FIRST AMENDMENT TO MASTER REPURCHASE AGREEMENT AND OTHER REPURCHASE DOCUMENTS (Wachovia/MMA)

Contract Categories: Business Finance - Repurchase Agreements
EX-10.1 2 exhibit1.htm EX-10.1 EX-10.1

FIRST AMENDMENT TO MASTER REPURCHASE AGREEMENT AND OTHER REPURCHASE DOCUMENTS
(Wachovia/MMA)

THIS FIRST AMENDMENT TO MASTER REPURCHASE AGREEMENT, dated as of November 21, 2007 (this “Amendment No. 1”), is entered into by and among MMA REALTY CAPITAL REPURCHASE SUBSIDIARY, LLC, a Maryland limited liability company, as the seller (together with its successors and permitted assigns, the “Seller”), VARIABLE FUNDING CAPITAL COMPANY LLC, a Delaware limited liability company, as the purchaser (together with its successors and assigns, “Purchaser”), WACHOVIA CAPITAL MARKETS, LLC, a Delaware limited liability company (together with its successors and assigns, “WCM”), as the deal agent for VFCC (together with its successors and assigns in such capacity, the “Deal Agent”), MMA REALTY CAPITAL, LLC, a Maryland limited liability company, as the limited guarantor (together with its successors and permitted assigns, “Limited Guarantor”), MUNICIPAL MORTGAGE & EQUITY, LLC, a Delaware limited liability company, as the parent (together with its successors and permitted assigns, “the Parent”), and consented to by MMA CAPITAL CORPORATION, a Michigan corporation, as the pledgor (together with its successors and permitted assigns, the “Pledgor”). Capitalized terms used and not otherwise defined herein shall have the meanings given to such terms in the Repurchase Agreement (as defined below).

R E C I T A L S

WHEREAS, the Seller, the Limited Guarantor, the Parent, the Purchaser and the Deal Agent are parties to that certain Master Repurchase Agreement, dated as of November 13, 2006 (as amended by this Amendment No. 1, the “Repurchase Agreement”);

WHEREAS, the Seller, the Parent and the Limited Guarantor desire to make certain modifications to the Repurchase Documents;

WHEREAS, the Purchaser and the Deal Agent are willing to modify the Repurchase Documents as requested by the Seller, the Parent and the Limited Guarantor on the terms and conditions specified herein; and

WHEREAS, the Pledgor is a party to other Repurchase Documents and related agreements that may be affected, directly or indirectly, by this Amendment No. 1 and desires to evidence its agreement to the amendments and modifications set forth herein.

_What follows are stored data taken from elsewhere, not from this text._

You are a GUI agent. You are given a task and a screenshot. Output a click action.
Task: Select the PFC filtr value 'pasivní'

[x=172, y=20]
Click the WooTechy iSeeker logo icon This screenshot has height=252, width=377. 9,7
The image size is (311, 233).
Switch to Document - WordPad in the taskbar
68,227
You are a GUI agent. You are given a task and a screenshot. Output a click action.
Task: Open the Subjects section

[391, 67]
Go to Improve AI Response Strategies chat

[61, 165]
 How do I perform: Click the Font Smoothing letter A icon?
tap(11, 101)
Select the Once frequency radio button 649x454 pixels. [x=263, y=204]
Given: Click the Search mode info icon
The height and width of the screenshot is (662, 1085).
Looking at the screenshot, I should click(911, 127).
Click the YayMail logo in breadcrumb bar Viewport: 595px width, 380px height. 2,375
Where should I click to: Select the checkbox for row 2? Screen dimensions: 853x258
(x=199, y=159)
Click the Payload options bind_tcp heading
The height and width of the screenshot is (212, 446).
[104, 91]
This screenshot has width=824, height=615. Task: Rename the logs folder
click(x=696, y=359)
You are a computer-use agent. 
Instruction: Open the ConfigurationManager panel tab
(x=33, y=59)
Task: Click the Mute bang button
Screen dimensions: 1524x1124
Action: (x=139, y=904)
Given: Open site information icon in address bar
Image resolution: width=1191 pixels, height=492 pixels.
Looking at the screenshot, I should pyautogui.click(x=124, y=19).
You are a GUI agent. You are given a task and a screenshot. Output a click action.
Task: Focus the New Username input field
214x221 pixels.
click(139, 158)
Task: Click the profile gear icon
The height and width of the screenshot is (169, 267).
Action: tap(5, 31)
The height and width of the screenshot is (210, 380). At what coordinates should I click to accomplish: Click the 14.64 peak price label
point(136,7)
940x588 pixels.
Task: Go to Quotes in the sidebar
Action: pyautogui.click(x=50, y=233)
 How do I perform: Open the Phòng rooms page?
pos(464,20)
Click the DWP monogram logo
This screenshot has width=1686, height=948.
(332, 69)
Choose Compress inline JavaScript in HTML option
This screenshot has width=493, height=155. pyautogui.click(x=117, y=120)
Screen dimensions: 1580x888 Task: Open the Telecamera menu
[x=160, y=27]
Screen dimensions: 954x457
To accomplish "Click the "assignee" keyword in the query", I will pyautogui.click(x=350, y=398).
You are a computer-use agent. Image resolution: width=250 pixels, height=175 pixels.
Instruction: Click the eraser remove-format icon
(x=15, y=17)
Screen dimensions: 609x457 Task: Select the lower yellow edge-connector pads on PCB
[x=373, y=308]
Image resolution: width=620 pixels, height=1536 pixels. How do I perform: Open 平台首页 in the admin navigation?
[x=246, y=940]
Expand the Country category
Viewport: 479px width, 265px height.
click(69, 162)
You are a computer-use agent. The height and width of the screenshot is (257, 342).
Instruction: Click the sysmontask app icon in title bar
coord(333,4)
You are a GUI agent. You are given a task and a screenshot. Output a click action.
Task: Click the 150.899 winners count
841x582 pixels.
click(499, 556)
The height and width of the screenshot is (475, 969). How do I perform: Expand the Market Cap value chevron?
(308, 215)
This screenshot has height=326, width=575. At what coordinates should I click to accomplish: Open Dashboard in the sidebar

NOW THEREFORE, in consideration of the foregoing recitals, and other good and valuable consideration, the receipt and sufficiency of which is hereby acknowledged, the parties hereto, intending to be legally bound, agree as follows:

Section 1. Amendment to Repurchase Agreement.

(a) The definition of “Facility Maturity Date” contained in Subsection 1.1(b) to the Repurchase Agreement is hereby amended and restated in its entirety as follows:

““Facility Maturity Date”: Subject to Article X, the earliest of (a) December 31, 2007, (b) the date on which the Liquidity Agreement terminates, expires or is unavailable and (c) the date on which this Agreement shall terminate in accordance with the provisions hereof or by operation of Applicable Law.”

(b) The definition of “Maximum Amount” contained in Subsection 1.1(b) to the Repurchase Agreement is hereby amended and restated in its entirety as follows:

““Maximum Amount”: Subject to Subsection 2.3(a) of this Agreement, $9,000,000; provided, however, on and after the Facility Maturity Date, the Maximum Amount shall mean the aggregate Purchase Price outstanding for all Transactions.”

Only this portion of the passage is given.